■ **INFORMATION SHOWN**

-- START --

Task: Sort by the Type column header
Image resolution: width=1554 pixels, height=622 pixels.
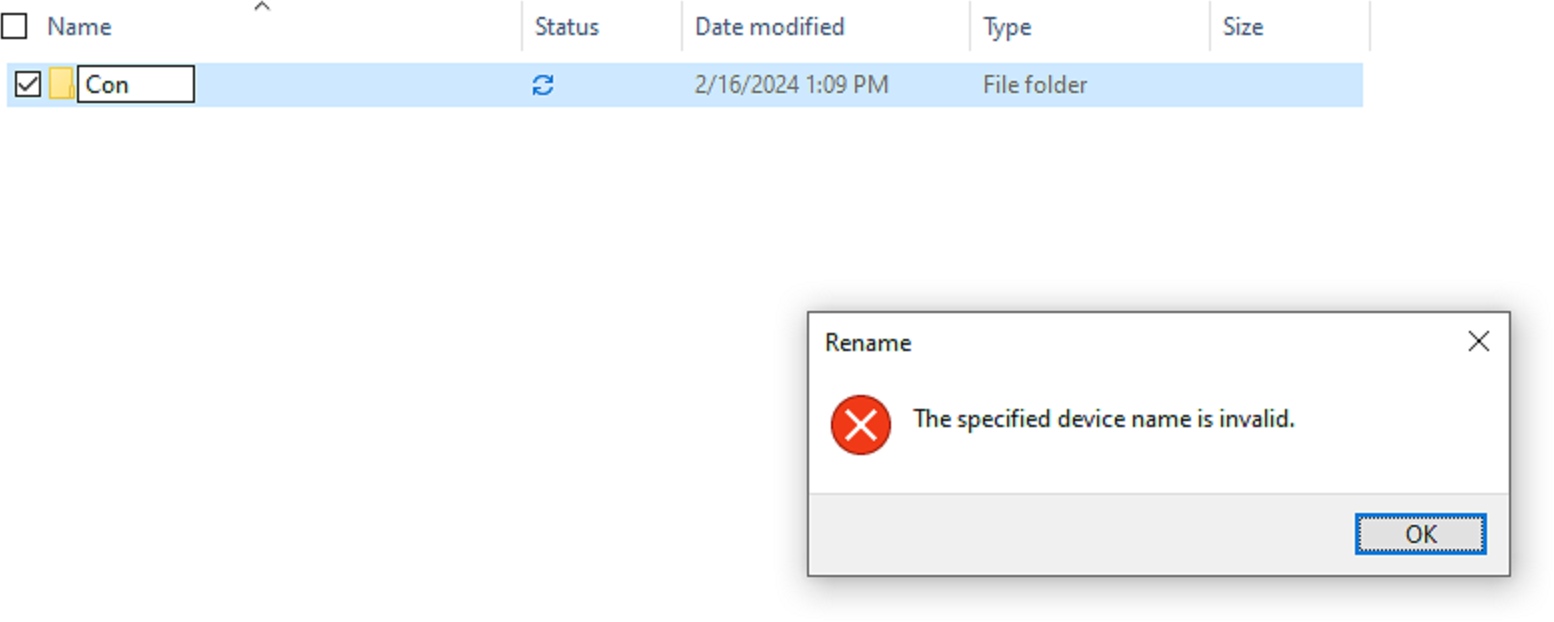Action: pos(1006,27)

-- END --
-- START --

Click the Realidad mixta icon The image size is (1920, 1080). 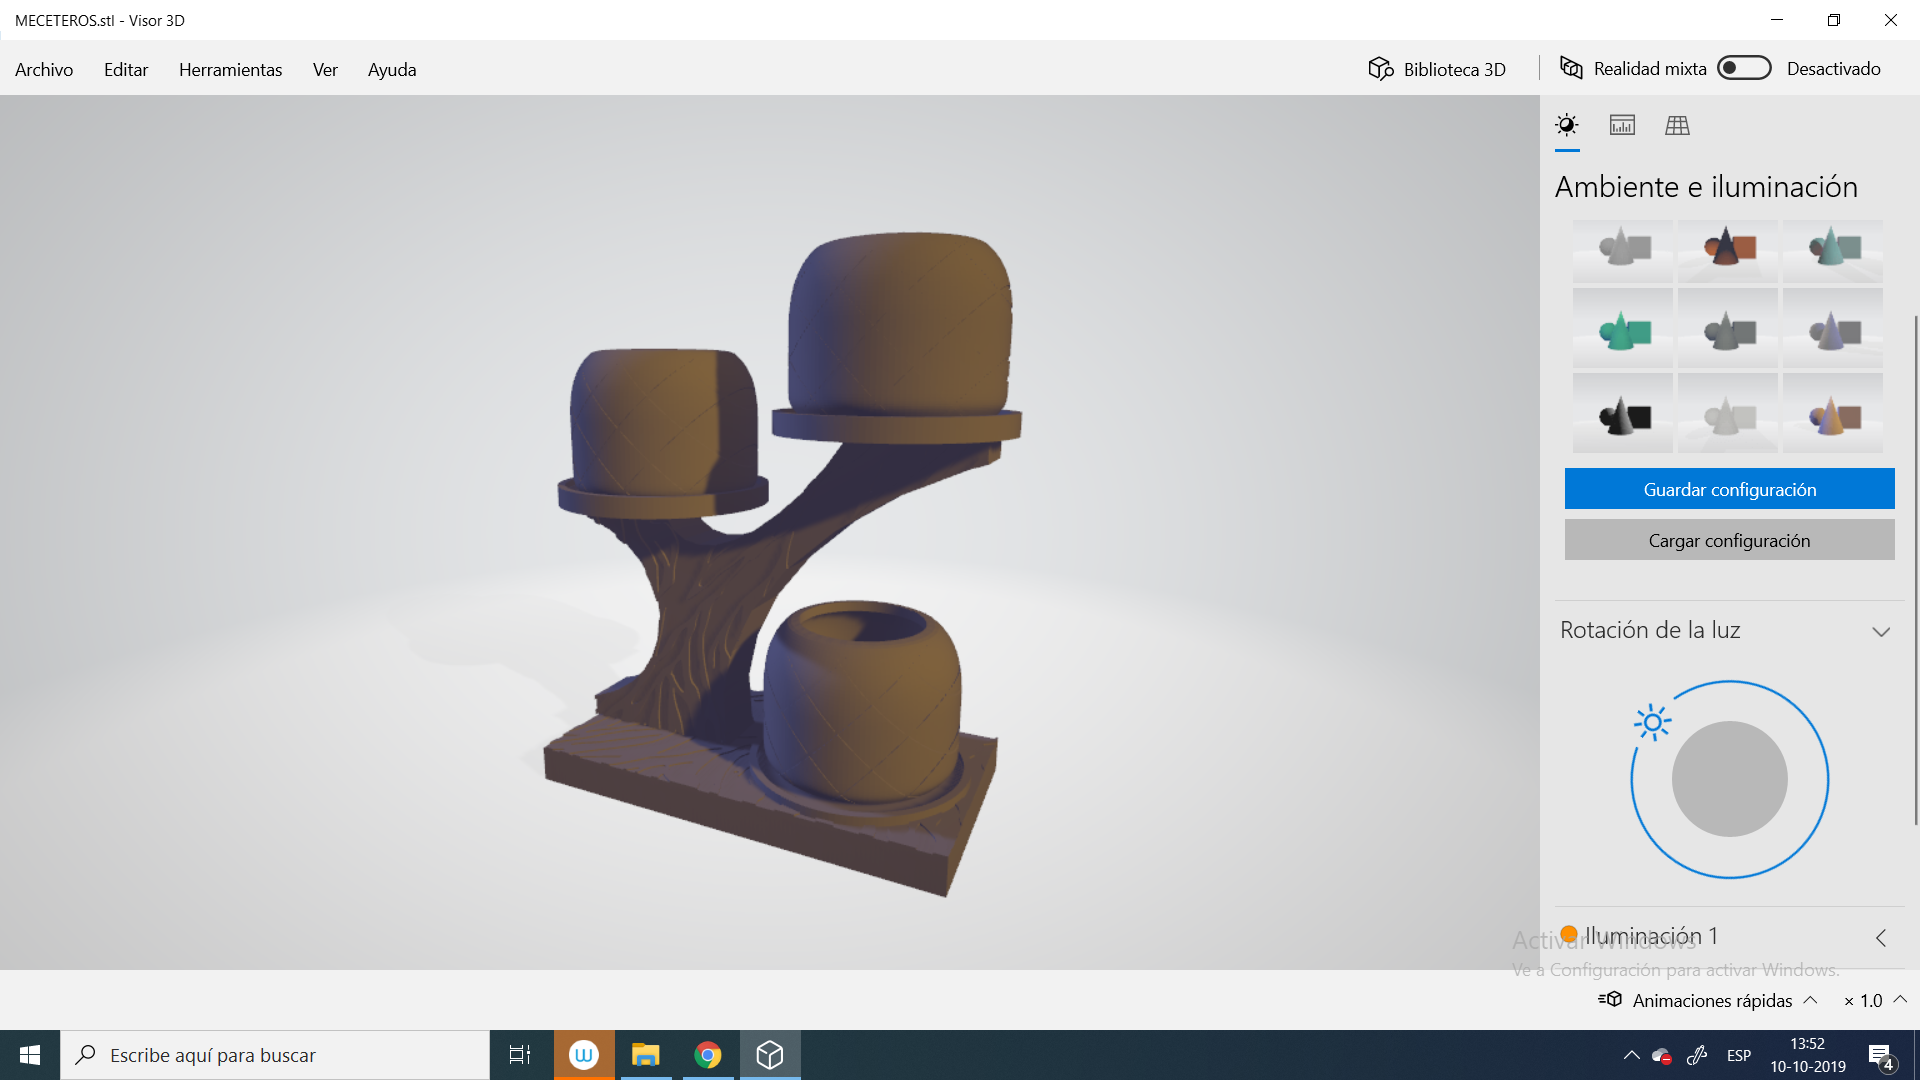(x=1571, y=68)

-- END --
-- START --

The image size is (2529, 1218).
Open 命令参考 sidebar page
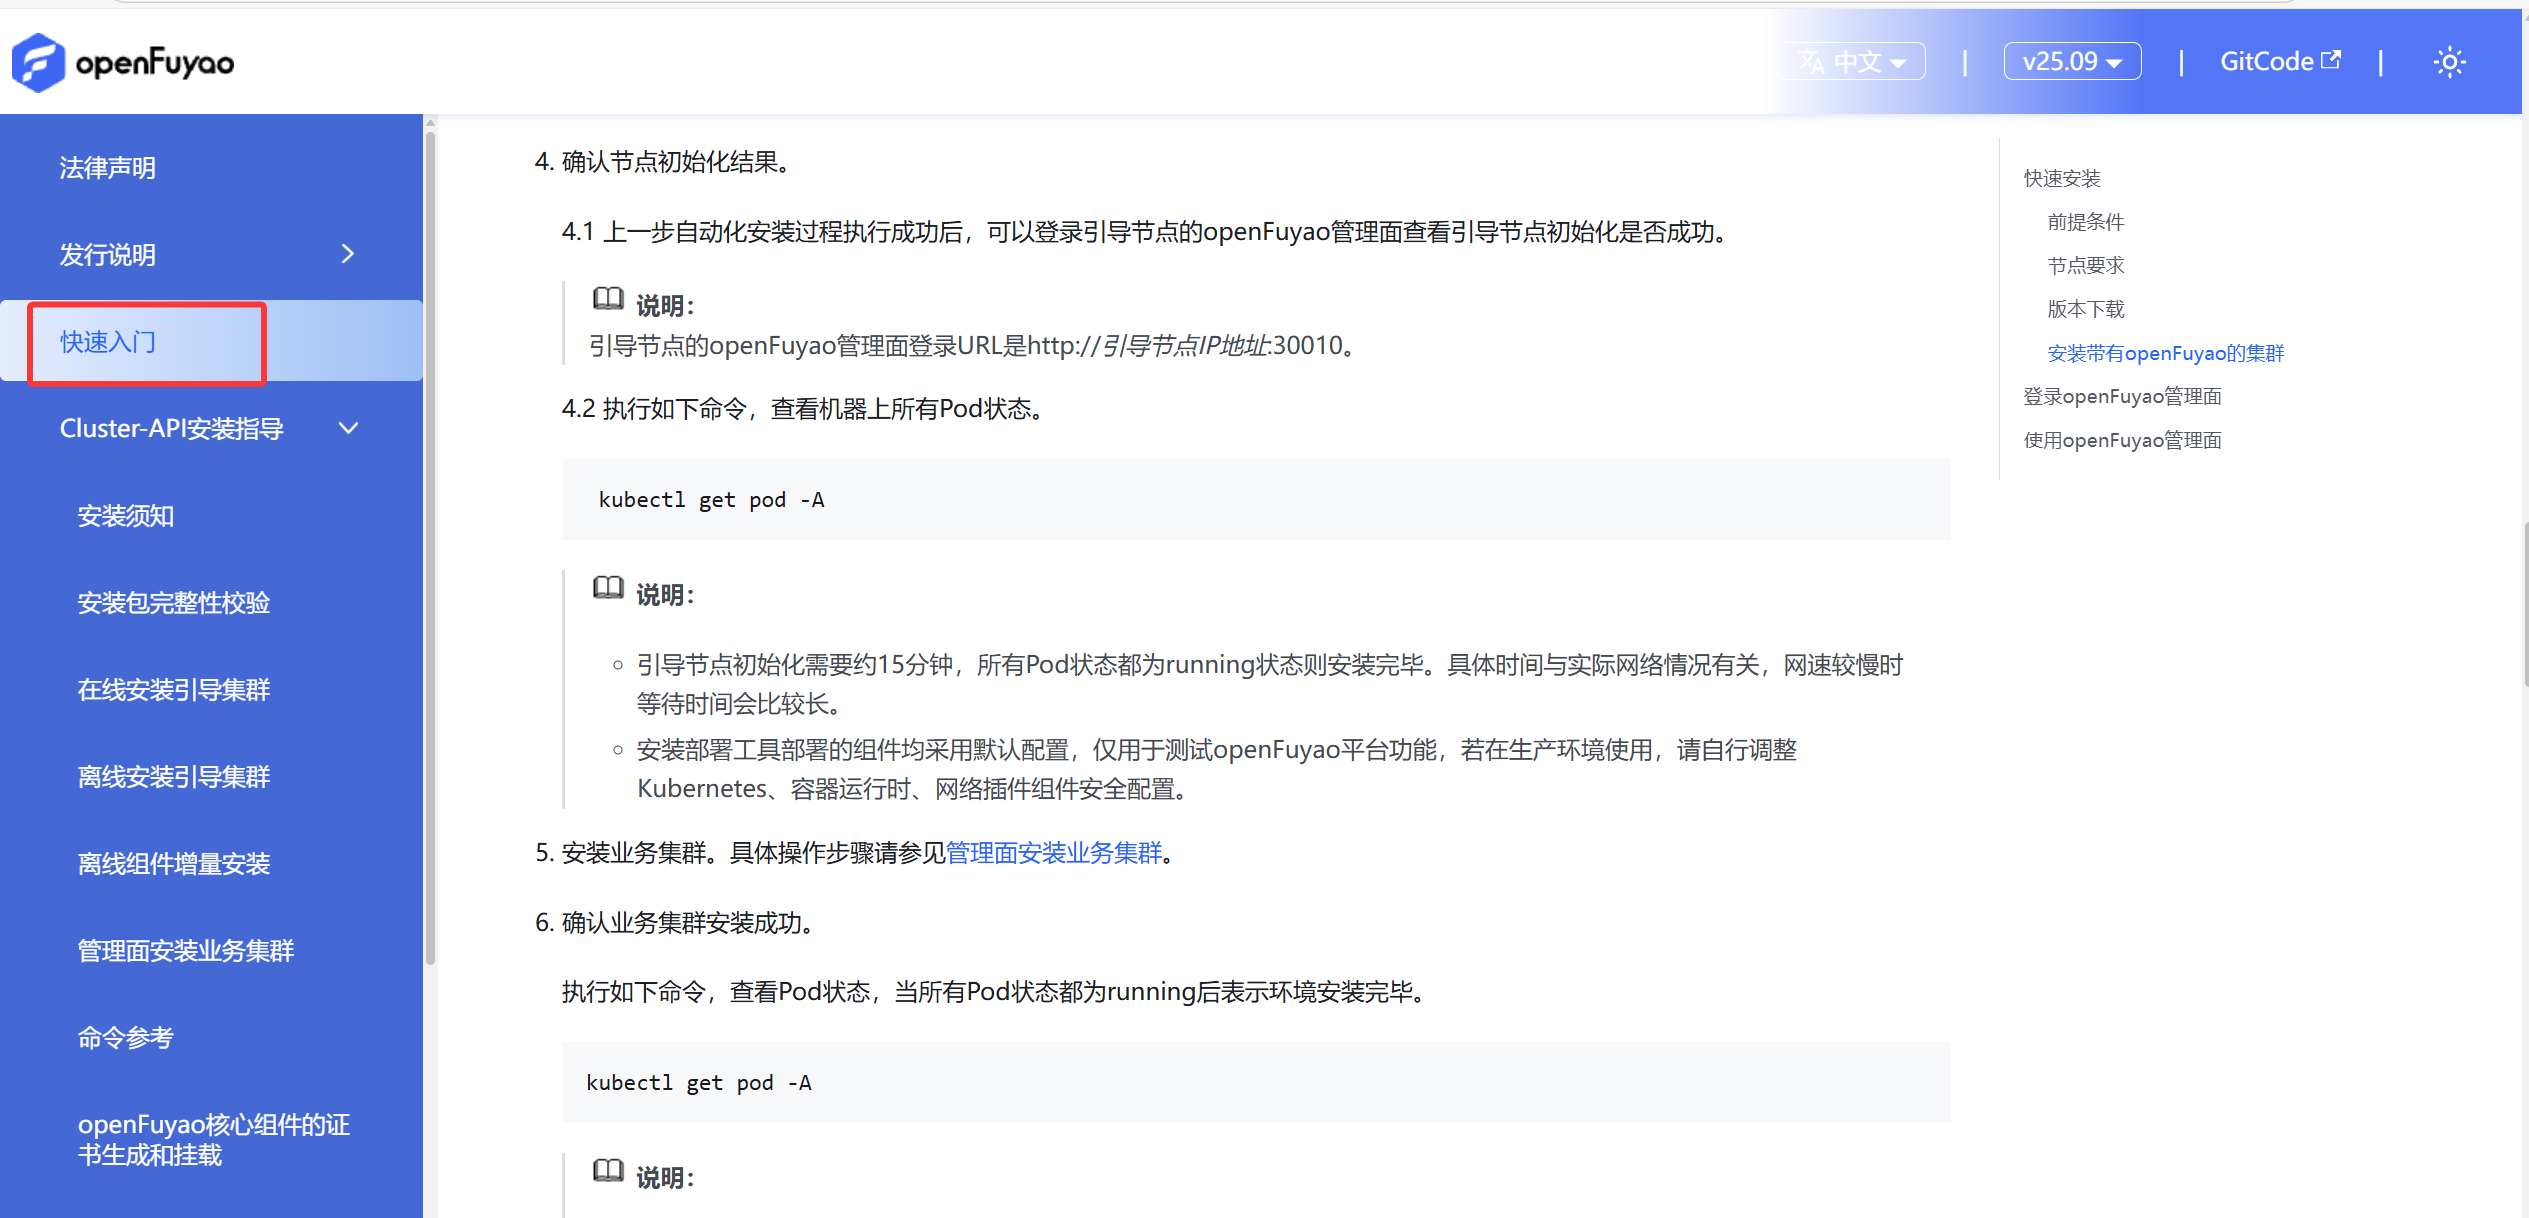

-- END --

■ **WHAT IS REQUIRED**
Copy out the records starting at the line containing "Task: Sort by the Type column header" and ending after the line containing "Action: pos(1006,27)", keeping both of those lines. Leave the pictures out of your answer.

■ **CORRECT RESULT**
Task: Sort by the Type column header
Image resolution: width=1554 pixels, height=622 pixels.
Action: pos(1006,27)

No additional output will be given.